____ DATASET RECORDS
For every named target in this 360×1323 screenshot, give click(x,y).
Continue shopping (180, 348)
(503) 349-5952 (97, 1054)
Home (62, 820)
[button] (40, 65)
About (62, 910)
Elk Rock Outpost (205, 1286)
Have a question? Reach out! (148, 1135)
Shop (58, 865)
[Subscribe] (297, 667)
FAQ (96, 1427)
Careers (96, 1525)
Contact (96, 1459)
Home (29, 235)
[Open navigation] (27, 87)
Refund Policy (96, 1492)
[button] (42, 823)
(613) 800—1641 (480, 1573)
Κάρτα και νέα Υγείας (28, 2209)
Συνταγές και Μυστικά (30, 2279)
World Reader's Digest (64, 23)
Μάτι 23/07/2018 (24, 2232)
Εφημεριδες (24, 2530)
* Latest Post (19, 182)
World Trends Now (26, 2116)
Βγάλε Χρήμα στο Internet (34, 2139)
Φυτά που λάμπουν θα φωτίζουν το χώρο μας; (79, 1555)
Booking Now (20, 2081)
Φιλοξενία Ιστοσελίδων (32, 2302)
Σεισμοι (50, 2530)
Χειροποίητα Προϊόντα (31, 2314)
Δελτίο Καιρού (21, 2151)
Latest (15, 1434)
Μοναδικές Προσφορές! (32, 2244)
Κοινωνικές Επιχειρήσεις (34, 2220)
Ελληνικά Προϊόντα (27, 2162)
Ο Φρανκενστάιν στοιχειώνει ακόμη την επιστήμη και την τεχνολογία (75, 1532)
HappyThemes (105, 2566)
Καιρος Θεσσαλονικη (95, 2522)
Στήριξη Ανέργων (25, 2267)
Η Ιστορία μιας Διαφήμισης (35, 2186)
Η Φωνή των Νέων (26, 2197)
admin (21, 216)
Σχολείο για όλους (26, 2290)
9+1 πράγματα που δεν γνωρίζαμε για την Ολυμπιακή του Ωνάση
________
WHAT IS REQUIRED: All of the lines above are to be restated word for word.

ANSWER SECTION:
For every named target in this 360×1323 screenshot, give click(x,y).
Continue shopping (180, 348)
(503) 349-5952 (97, 1054)
Home (62, 820)
[button] (40, 65)
About (62, 910)
Elk Rock Outpost (205, 1286)
Have a question? Reach out! (148, 1135)
Shop (58, 865)
[Subscribe] (297, 667)
FAQ (96, 1427)
Careers (96, 1525)
Contact (96, 1459)
Home (29, 235)
[Open navigation] (27, 87)
Refund Policy (96, 1492)
[button] (42, 823)
(613) 800—1641 (480, 1573)
Κάρτα και νέα Υγείας (28, 2209)
Συνταγές και Μυστικά (30, 2279)
World Reader's Digest (64, 23)
Μάτι 23/07/2018 (24, 2232)
Εφημεριδες (24, 2530)
* Latest Post (19, 182)
World Trends Now (26, 2116)
Βγάλε Χρήμα στο Internet (34, 2139)
Φυτά που λάμπουν θα φωτίζουν το χώρο μας; (79, 1555)
Booking Now (20, 2081)
Φιλοξενία Ιστοσελίδων (32, 2302)
Σεισμοι (50, 2530)
Χειροποίητα Προϊόντα (31, 2314)
Δελτίο Καιρού (21, 2151)
Latest (15, 1434)
Μοναδικές Προσφορές! (32, 2244)
Κοινωνικές Επιχειρήσεις (34, 2220)
Ελληνικά Προϊόντα (27, 2162)
Ο Φρανκενστάιν στοιχειώνει ακόμη την επιστήμη και την τεχνολογία (75, 1532)
HappyThemes (105, 2566)
Καιρος Θεσσαλονικη (95, 2522)
Στήριξη Ανέργων (25, 2267)
Η Ιστορία μιας Διαφήμισης (35, 2186)
Η Φωνή των Νέων (26, 2197)
admin (21, 216)
Σχολείο για όλους (26, 2290)
9+1 πράγματα που δεν γνωρίζαμε για την Ολυμπιακή του Ωνάση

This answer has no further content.